Locate each line in the records below that contains the string "resolution", and copy every such line. Matches are case-sensitive.

_Input for this task_.
— Begin —

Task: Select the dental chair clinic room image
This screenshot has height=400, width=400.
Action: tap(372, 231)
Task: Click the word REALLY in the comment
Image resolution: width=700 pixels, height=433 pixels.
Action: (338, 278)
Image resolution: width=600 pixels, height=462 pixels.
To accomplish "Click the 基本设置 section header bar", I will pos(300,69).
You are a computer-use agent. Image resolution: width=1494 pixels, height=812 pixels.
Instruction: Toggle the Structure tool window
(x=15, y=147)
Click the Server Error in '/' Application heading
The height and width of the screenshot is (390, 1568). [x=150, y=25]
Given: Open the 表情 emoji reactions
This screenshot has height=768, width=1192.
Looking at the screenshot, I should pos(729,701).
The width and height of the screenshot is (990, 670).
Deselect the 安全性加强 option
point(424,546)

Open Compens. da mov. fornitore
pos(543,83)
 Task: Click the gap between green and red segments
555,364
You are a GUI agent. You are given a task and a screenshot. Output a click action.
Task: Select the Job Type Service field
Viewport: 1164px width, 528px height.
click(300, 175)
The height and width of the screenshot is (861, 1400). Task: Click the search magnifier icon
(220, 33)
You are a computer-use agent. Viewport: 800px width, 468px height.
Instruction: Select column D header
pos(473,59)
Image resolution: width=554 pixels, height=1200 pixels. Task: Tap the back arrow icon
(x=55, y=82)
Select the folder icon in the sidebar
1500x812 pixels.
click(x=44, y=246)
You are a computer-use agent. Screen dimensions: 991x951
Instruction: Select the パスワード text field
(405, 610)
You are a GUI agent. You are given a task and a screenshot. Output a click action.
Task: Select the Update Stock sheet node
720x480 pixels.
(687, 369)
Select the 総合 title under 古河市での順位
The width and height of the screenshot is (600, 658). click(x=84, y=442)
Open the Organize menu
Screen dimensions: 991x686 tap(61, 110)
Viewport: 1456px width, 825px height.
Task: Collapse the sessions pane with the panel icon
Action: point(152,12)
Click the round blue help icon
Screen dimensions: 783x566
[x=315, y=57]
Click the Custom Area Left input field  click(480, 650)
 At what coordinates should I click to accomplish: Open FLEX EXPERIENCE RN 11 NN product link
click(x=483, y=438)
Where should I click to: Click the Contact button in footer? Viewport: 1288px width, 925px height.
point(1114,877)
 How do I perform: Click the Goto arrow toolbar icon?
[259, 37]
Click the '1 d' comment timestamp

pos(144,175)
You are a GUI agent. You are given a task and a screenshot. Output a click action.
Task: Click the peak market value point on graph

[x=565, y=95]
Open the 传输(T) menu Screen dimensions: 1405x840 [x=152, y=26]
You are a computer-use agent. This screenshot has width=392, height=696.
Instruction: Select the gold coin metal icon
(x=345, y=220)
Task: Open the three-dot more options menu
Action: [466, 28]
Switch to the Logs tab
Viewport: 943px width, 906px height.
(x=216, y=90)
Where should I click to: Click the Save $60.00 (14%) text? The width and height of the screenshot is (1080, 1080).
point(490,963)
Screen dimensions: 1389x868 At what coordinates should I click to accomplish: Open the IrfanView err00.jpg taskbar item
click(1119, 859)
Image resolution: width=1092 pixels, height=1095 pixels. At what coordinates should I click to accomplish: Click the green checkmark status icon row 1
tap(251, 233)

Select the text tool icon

— End —

_Output of the exercise_.
Image resolution: width=700 pixels, height=433 pixels.
Image resolution: width=600 pixels, height=462 pixels.
You are a computer-use agent. Image resolution: width=1494 pixels, height=812 pixels.
Image resolution: width=554 pixels, height=1200 pixels. Task: Tap the back arrow icon
Image resolution: width=1092 pixels, height=1095 pixels. At what coordinates should I click to accomplish: Click the green checkmark status icon row 1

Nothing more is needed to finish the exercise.